Recorded data below:

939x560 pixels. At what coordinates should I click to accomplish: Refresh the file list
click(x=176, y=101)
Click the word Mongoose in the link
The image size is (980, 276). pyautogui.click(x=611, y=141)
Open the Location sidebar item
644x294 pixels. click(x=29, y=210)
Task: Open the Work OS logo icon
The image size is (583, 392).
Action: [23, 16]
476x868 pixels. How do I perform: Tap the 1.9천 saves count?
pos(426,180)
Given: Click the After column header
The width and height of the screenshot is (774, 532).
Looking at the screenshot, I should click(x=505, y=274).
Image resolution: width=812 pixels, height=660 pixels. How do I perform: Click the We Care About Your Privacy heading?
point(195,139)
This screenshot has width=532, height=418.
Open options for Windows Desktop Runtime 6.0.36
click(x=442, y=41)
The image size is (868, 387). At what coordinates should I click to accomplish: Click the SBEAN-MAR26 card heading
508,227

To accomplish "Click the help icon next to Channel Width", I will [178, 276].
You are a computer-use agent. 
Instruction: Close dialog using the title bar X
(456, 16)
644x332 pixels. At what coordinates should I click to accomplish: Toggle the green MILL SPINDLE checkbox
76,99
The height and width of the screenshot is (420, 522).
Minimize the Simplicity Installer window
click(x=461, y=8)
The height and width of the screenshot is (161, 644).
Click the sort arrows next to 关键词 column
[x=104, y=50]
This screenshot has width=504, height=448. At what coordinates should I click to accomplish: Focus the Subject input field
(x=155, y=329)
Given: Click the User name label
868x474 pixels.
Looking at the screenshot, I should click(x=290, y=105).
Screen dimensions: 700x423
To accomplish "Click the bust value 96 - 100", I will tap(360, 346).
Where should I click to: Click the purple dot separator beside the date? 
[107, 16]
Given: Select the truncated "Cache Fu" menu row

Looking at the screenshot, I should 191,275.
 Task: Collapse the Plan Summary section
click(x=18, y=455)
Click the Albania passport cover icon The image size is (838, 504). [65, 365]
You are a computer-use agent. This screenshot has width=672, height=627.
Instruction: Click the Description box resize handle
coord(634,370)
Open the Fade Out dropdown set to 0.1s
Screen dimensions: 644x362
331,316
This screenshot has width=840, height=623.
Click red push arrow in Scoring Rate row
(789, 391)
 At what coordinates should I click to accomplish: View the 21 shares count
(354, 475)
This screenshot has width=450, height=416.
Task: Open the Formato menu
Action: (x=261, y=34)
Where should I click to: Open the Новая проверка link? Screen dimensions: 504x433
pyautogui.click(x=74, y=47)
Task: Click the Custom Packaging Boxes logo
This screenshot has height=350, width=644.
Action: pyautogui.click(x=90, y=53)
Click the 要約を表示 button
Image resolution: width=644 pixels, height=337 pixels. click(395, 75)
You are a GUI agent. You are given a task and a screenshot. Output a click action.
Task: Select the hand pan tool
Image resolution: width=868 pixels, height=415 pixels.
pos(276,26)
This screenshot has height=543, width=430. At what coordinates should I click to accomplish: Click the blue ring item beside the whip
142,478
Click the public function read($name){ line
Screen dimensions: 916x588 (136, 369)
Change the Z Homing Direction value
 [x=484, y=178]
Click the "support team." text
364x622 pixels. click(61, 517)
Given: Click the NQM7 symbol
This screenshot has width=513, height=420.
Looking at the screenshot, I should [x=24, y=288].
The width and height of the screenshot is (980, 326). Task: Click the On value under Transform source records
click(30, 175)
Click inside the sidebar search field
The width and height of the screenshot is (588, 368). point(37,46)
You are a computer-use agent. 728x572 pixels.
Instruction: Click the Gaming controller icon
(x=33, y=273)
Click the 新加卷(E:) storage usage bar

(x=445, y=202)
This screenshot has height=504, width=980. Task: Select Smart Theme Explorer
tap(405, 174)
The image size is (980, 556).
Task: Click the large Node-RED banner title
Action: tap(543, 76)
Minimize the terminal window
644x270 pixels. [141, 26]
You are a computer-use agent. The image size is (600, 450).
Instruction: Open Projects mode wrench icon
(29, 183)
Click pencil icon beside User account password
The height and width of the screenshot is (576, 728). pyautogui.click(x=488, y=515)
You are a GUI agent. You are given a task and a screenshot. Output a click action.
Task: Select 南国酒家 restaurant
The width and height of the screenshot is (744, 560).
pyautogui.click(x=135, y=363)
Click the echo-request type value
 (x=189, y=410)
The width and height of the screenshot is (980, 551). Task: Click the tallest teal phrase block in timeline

End of Recorded data.

*The task:*
Every record must be output again with its wording unchanged.

*Result of the exercise:*
939x560 pixels. At what coordinates should I click to accomplish: Refresh the file list
click(x=176, y=101)
Click the word Mongoose in the link
The image size is (980, 276). pyautogui.click(x=611, y=141)
Open the Location sidebar item
644x294 pixels. click(x=29, y=210)
Task: Open the Work OS logo icon
The image size is (583, 392).
Action: [23, 16]
476x868 pixels. How do I perform: Tap the 1.9천 saves count?
pos(426,180)
Given: Click the After column header
The width and height of the screenshot is (774, 532).
Looking at the screenshot, I should click(x=505, y=274).
Image resolution: width=812 pixels, height=660 pixels. How do I perform: Click the We Care About Your Privacy heading?
point(195,139)
This screenshot has width=532, height=418.
Open options for Windows Desktop Runtime 6.0.36
click(x=442, y=41)
The image size is (868, 387). At what coordinates should I click to accomplish: Click the SBEAN-MAR26 card heading
508,227

To accomplish "Click the help icon next to Channel Width", I will [178, 276].
You are a computer-use agent. 
Instruction: Close dialog using the title bar X
(456, 16)
644x332 pixels. At what coordinates should I click to accomplish: Toggle the green MILL SPINDLE checkbox
76,99
The height and width of the screenshot is (420, 522).
Minimize the Simplicity Installer window
click(x=461, y=8)
The height and width of the screenshot is (161, 644).
Click the sort arrows next to 关键词 column
[x=104, y=50]
This screenshot has width=504, height=448. At what coordinates should I click to accomplish: Focus the Subject input field
(x=155, y=329)
Given: Click the User name label
868x474 pixels.
Looking at the screenshot, I should click(x=290, y=105).
Screen dimensions: 700x423
To accomplish "Click the bust value 96 - 100", I will tap(360, 346).
Where should I click to: Click the purple dot separator beside the date? 
[107, 16]
Given: Select the truncated "Cache Fu" menu row

Looking at the screenshot, I should 191,275.
 Task: Collapse the Plan Summary section
click(x=18, y=455)
Click the Albania passport cover icon The image size is (838, 504). [65, 365]
You are a computer-use agent. This screenshot has width=672, height=627.
Instruction: Click the Description box resize handle
coord(634,370)
Open the Fade Out dropdown set to 0.1s
Screen dimensions: 644x362
331,316
This screenshot has width=840, height=623.
Click red push arrow in Scoring Rate row
(789, 391)
 At what coordinates should I click to accomplish: View the 21 shares count
(354, 475)
This screenshot has width=450, height=416.
Task: Open the Formato menu
Action: (x=261, y=34)
Where should I click to: Open the Новая проверка link? Screen dimensions: 504x433
pyautogui.click(x=74, y=47)
Task: Click the Custom Packaging Boxes logo
This screenshot has height=350, width=644.
Action: pyautogui.click(x=90, y=53)
Click the 要約を表示 button
Image resolution: width=644 pixels, height=337 pixels. click(395, 75)
You are a GUI agent. You are given a task and a screenshot. Output a click action.
Task: Select the hand pan tool
Image resolution: width=868 pixels, height=415 pixels.
pos(276,26)
This screenshot has height=543, width=430. At what coordinates should I click to accomplish: Click the blue ring item beside the whip
142,478
Click the public function read($name){ line
Screen dimensions: 916x588 (136, 369)
Change the Z Homing Direction value
 [x=484, y=178]
Click the "support team." text
364x622 pixels. click(61, 517)
Given: Click the NQM7 symbol
This screenshot has width=513, height=420.
Looking at the screenshot, I should [x=24, y=288].
The width and height of the screenshot is (980, 326). Task: Click the On value under Transform source records
click(30, 175)
Click inside the sidebar search field
The width and height of the screenshot is (588, 368). point(37,46)
You are a computer-use agent. 728x572 pixels.
Instruction: Click the Gaming controller icon
(x=33, y=273)
Click the 新加卷(E:) storage usage bar

(x=445, y=202)
This screenshot has height=504, width=980. Task: Select Smart Theme Explorer
tap(405, 174)
The image size is (980, 556).
Task: Click the large Node-RED banner title
Action: tap(543, 76)
Minimize the terminal window
644x270 pixels. [141, 26]
You are a computer-use agent. The image size is (600, 450).
Instruction: Open Projects mode wrench icon
(29, 183)
Click pencil icon beside User account password
The height and width of the screenshot is (576, 728). pyautogui.click(x=488, y=515)
You are a GUI agent. You are given a task and a screenshot. Output a click action.
Task: Select 南国酒家 restaurant
The width and height of the screenshot is (744, 560).
pyautogui.click(x=135, y=363)
Click the echo-request type value
 (x=189, y=410)
The width and height of the screenshot is (980, 551). Task: Click the tallest teal phrase block in timeline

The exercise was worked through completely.